State support for the translation and international promotion of smaller European literatures forms a refrain of this volume. This generally modest support constitutes part of cultural diplomacy, in its vaguest definition as ‘any undertaking to promote the culture of a country by people who identify themselves with that country’ (Gienow-Hecht and Donfried, 2010, 10). Studies of cultural diplomacy tend to focus on the post-1945 period, particularly the Cold War, and major powers like the United States, the USSR and China, but as Ondřej Vimr notes in the preceding chapter, the origins of this formal state involvement in literary circulation can be traced back to the post-1918 period, when it was arguably the less familiar, militarily and economically weaker European states, created or restored after 1918, that pioneered modern cultural-diplomatic practices as they competed to secure the favour of France, the UK and the USA. Noting the shift to state-led cultural diplomacy after 1918, Jessica Gienow-Hecht and Mark Donfried (2010, 18) write:

Prior to World War I, cultural diplomacy remained an informal effort. […] Most politicians agreed that the presentation of culture abroad should remain confined to individual interest groups and entrepreneurs, and most administrators in the foreign offices in Paris, London, and Berlin were convinced that the active dissemination of culture was important, but none of their business. Their job consisted in monitoring and funding whatever musical production, exhibition, or show they felt might improve their nation's image in the world.

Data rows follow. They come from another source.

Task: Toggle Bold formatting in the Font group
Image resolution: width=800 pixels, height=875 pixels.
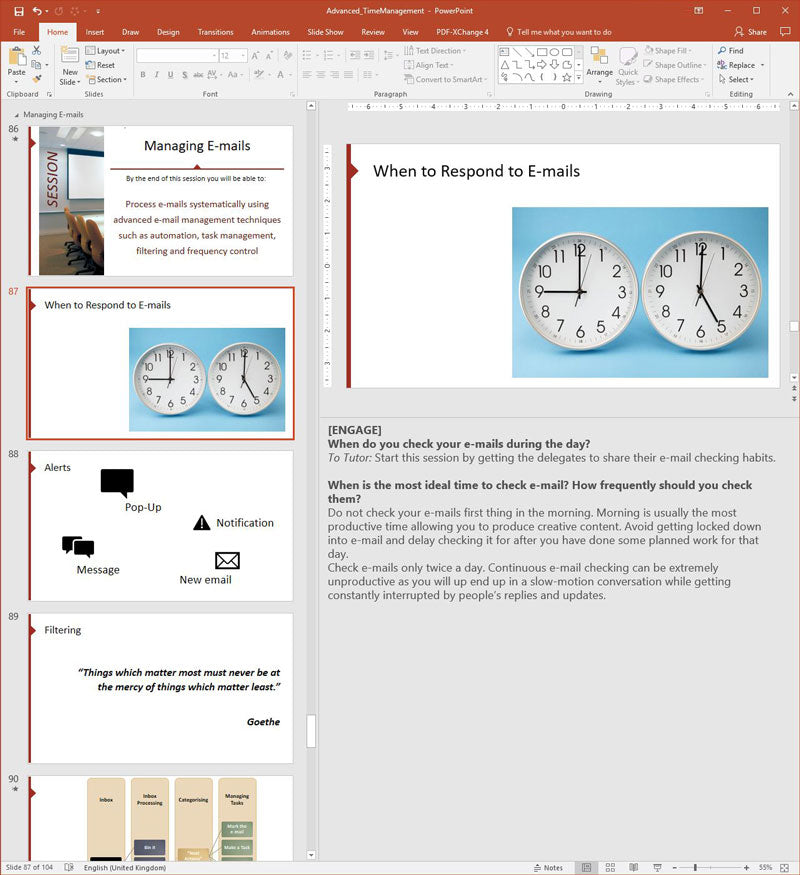Action: (x=143, y=74)
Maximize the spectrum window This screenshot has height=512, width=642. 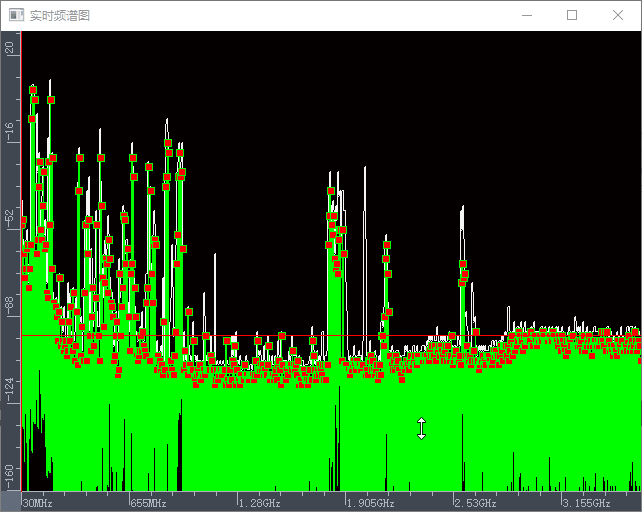coord(572,15)
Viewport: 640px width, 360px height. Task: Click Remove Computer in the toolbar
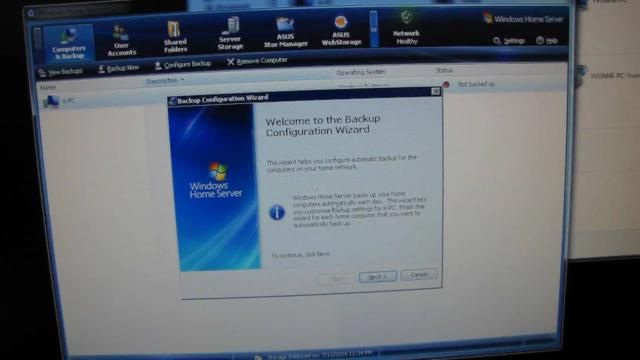pyautogui.click(x=257, y=61)
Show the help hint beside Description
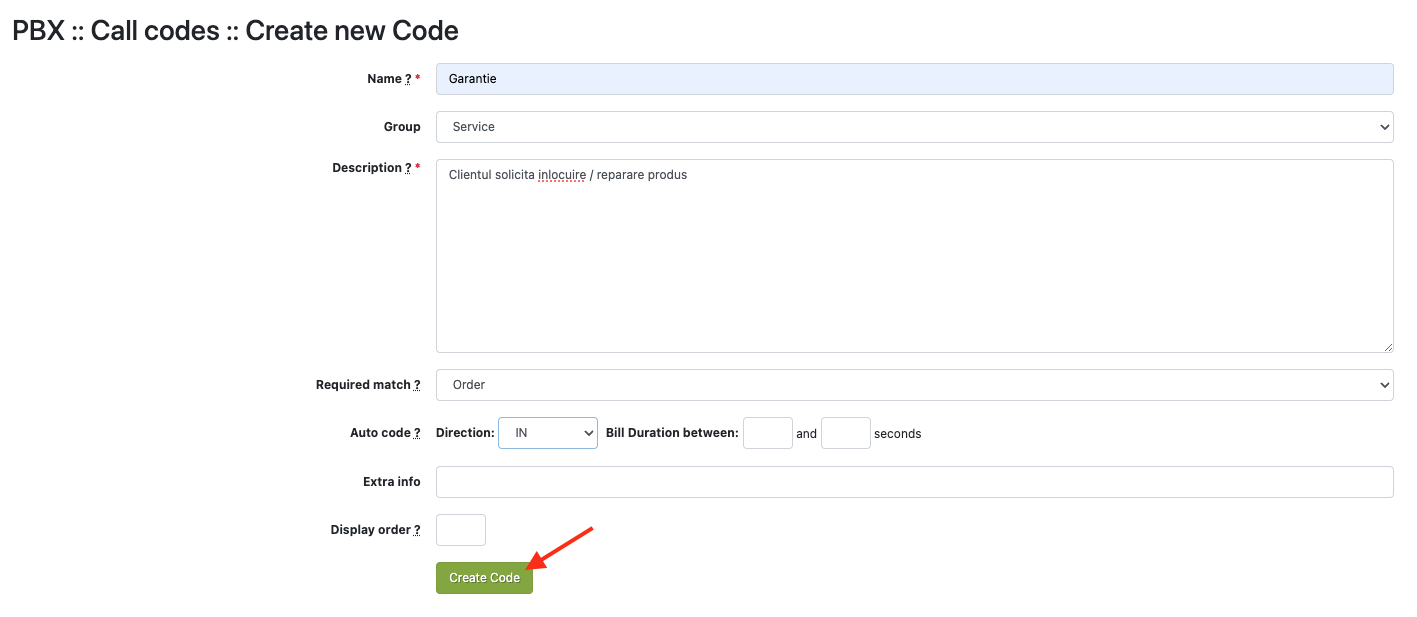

In the post-1918 successor states, however, this distinction between the vaguer, disinterested promotion of one's nation through its culture and the politicized promotion of a specific idea of the nation became obscured because the ‘individual interest groups and entrepreneurs’ – patriotic nobility and intellectuals – who had been informally promoting the national culture abroad before the emergence of the new states were often prominent in the new leadership or civil and diplomatic services. When cultural diplomacy becomes more narrowly understood as ‘a policy designed to encourage public opinion to influence a foreign government and its attitudes towards the sender country’ (Gienow-Hecht, Donfried, 2010, 14), the state may discriminate or be accused of discriminating against writers who do not share its politics or its conception of the country that it wishes to propagate.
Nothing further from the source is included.